▶ [EXERCISE TEXT]:
Effect of the treatment of MDA-MB-231/X-G4 cells with staurosporine plus or minus the general caspase inhibitor zVAD on the levels of CK18-asp396 NE antigen detected in the culture medium by the M30 Apoptosense Elisa assay. Cells were incubated for 24 h with either 10 or 100 nM staurosporine (Stauro, S) in the presence or absence of 50 μ M zVAD. Each bar represents the mean value±s.d., n=3.

Using a series of nine different dilutions of the positive control, the calibration curve for the Elisa assay was demonstrated to follow the classic shape of a sigmoid plot with a value of r2 equalling 0.997, and a plateau occurring at antigen concentrations of 1000 U l−1 and above, the upper limit of the calibration curve supplied by the manufacturers. Typical within-day precision using eight replicates was 3.6% for the independent positive control and 6.7% for the negative control. Analyses performed on eight separate days over a 3-month period yielded a mean value of 620 U l−1 for the positive control, with a between-day precision of 2.4%. Kit-to-kit variations in the concentration of antigen determined in the positive control was 3.7% between kits 1 and 2, 4.8% between kits 2 and 3, and 1.5% between kits 3 and 4, well within the manufacturer's acceptance criteria of 10% (http://web.peviva.se/index.asp). The stability of the positive control QC samples when stored at −80°C was followed over a 6-month period (Figure 7). Values remained stable for 3 months, after which time there was a gradual and persistent increase from the plateau value of 620–716 U l−1, representing a 15.5% drift in concentration. The manufacturers recommend that plasma samples are stable for at least 6 months when stored at −80°C due to the robustness of the M30 antigen (Carr, 2000). In our studies, the QC samples consisted of RPMI media containing 10% serum and this may account for the difference. The M30 antigen (CK18-ASP396 NE) was relatively stable in volunteer plasma incubated at 37°C in the dark with a half-life of between 80 and 100 h (Figure 8).

Figure 7
figure 7

Stability of CK18-asp396 NE antigen in tissue culture medium stored at −80°C. Each time point represents the mean value±s.d., n=3.

Figure 8
figure 8

Stability of CK18-asp396 NE antigen in healthy volunteer plasma after incubation at 37°C in the dark. Blood was collected from three different subjects and each time point represents the mean value±s.d., n=3.

M30 is a monoclonal antibody that recognises an NE mapped to positions 387–396, of a caspase-cleaved fragment of CK18, with a liberated C-terminus at the cleavage site of DALD-S (Leers et al, 1999). The antibody has been validated in the format of IHC for several years as a marker of apoptosis (marketed as M30 CytoDeath, Roche, Basel, Switzerland), and has been shown to be more robust than TUNEL and ISEL (Carr, 2000). It has been applied successfully in a number of patient studies to measure apoptosis (Kusama et al, 2000; Kadyrov et al, 2001; Leers et al, 2002; Mirzaie-Joniani et al, 2002; Rupa et al, 2003). More recently, the M30 antibody has been employed in the format of an Elisa assay for in vitro high throughput screening of apoptosis-inducing compounds against cancer cell lines and for the analysis of serum or plasma from patients as a surrogate marker for tumour cell apoptosis (Biven et al, 2003; Ueno et al, 2003). In this format, the assay relies on the fact that apoptotic cells release cleaved CK18 into the culture medium or circulation of patients. Since CK18 is believed to be expressed only in cells of epithelial origin, theoretically the assay should not be subjected to interference by bone marrow cell death.

In summary, validation strategies and data are presented on the performance of three PD assays commonly used in early clinical trials of new anticancer drugs using cancer cell pellets as a surrogate tissue for patient tumour biopsies. Although these assays are tailored for the analysis of an antisense therapy targeting XIAP, it is hoped that the general principles of method validation presented may have broader applicability to other new agents requiring PD end point assays during early-phase clinical evaluation.

▶ [DATA EXTRACTS]:
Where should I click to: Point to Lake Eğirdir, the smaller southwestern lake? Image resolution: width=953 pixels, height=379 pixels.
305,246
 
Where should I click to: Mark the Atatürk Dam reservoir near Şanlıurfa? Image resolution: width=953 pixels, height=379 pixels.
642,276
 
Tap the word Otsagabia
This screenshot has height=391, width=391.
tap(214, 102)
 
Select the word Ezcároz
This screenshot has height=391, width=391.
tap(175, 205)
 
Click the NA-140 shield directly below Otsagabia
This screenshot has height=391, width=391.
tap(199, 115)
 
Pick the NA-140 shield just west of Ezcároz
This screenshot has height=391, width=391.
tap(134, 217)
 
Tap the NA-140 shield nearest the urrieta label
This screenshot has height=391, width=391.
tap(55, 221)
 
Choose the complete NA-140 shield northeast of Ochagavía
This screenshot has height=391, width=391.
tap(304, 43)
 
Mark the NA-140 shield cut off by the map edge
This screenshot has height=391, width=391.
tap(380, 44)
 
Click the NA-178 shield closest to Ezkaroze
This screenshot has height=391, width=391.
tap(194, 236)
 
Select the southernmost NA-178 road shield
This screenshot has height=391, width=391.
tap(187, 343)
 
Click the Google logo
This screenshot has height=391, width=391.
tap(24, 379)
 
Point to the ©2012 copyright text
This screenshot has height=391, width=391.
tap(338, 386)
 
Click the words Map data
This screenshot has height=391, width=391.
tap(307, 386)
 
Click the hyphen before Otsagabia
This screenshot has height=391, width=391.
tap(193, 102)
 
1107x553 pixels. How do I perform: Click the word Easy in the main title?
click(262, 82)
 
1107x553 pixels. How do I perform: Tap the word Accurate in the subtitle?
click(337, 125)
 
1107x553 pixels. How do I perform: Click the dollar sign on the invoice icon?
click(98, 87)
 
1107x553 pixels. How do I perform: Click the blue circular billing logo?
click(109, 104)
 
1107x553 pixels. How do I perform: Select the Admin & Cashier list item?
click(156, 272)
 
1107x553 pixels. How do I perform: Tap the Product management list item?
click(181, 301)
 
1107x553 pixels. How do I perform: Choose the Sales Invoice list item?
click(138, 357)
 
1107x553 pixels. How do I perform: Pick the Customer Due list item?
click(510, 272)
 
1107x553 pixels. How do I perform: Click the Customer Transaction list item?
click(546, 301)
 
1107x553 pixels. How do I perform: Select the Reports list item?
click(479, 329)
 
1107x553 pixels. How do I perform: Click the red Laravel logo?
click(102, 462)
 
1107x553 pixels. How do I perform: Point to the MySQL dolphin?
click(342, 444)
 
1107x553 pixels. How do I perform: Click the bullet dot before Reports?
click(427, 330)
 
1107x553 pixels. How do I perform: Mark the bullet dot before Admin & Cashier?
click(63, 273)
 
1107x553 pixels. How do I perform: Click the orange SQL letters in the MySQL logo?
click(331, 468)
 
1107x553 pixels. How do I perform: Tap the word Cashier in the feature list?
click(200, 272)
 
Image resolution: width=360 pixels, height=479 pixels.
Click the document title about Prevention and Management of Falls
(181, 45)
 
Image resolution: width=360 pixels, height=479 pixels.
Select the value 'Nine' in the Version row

▶ [EXERCISE REQUIREMENTS]: In the text on the M30 Elisa assay, copy out the passage from "Stability of CK18-asp396 NE antigen in healthy" up to and including "and each time point represents the mean value±s.d., n=3.", and swap "in the dark" for "protected from light". You can do without the records.

▶ [RESPONSE BOX]:
Stability of CK18-asp396 NE antigen in healthy volunteer plasma after incubation at 37°C protected from light. Blood was collected from three different subjects and each time point represents the mean value±s.d., n=3.